**What to do**
From the opening line of the records through the line bearing "Previous (267, 659)", set down every line exactly.

Saved entries
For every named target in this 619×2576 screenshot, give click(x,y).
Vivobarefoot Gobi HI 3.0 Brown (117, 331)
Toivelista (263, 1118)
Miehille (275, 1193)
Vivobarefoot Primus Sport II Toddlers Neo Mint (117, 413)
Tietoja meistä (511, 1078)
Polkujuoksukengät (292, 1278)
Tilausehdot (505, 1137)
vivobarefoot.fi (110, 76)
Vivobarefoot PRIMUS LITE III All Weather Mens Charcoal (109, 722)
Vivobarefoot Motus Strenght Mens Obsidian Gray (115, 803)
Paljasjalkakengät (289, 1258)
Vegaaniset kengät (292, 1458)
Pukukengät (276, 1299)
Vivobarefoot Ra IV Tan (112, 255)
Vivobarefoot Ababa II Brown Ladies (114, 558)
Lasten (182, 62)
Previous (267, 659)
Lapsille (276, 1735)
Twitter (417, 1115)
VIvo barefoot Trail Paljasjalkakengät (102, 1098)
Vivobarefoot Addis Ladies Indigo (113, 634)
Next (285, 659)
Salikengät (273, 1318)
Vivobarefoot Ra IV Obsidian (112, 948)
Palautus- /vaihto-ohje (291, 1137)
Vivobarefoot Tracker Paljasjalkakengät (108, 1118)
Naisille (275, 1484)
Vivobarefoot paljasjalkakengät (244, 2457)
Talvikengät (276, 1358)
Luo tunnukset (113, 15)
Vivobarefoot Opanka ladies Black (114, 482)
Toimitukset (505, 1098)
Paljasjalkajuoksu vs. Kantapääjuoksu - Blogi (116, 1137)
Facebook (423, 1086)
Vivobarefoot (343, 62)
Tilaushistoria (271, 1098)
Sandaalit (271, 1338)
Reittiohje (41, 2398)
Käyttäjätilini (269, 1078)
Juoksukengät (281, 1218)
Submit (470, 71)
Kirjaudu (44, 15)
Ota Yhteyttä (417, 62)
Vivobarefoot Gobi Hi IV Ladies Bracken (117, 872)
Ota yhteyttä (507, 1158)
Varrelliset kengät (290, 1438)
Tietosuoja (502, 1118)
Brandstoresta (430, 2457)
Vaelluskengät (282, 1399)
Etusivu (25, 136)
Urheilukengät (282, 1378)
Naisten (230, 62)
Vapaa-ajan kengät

**Answer to the problem**
For every named target in this 619×2576 screenshot, give click(x,y).
Vivobarefoot Gobi HI 3.0 Brown (117, 331)
Toivelista (263, 1118)
Miehille (275, 1193)
Vivobarefoot Primus Sport II Toddlers Neo Mint (117, 413)
Tietoja meistä (511, 1078)
Polkujuoksukengät (292, 1278)
Tilausehdot (505, 1137)
vivobarefoot.fi (110, 76)
Vivobarefoot PRIMUS LITE III All Weather Mens Charcoal (109, 722)
Vivobarefoot Motus Strenght Mens Obsidian Gray (115, 803)
Paljasjalkakengät (289, 1258)
Vegaaniset kengät (292, 1458)
Pukukengät (276, 1299)
Vivobarefoot Ra IV Tan (112, 255)
Vivobarefoot Ababa II Brown Ladies (114, 558)
Lasten (182, 62)
Previous (267, 659)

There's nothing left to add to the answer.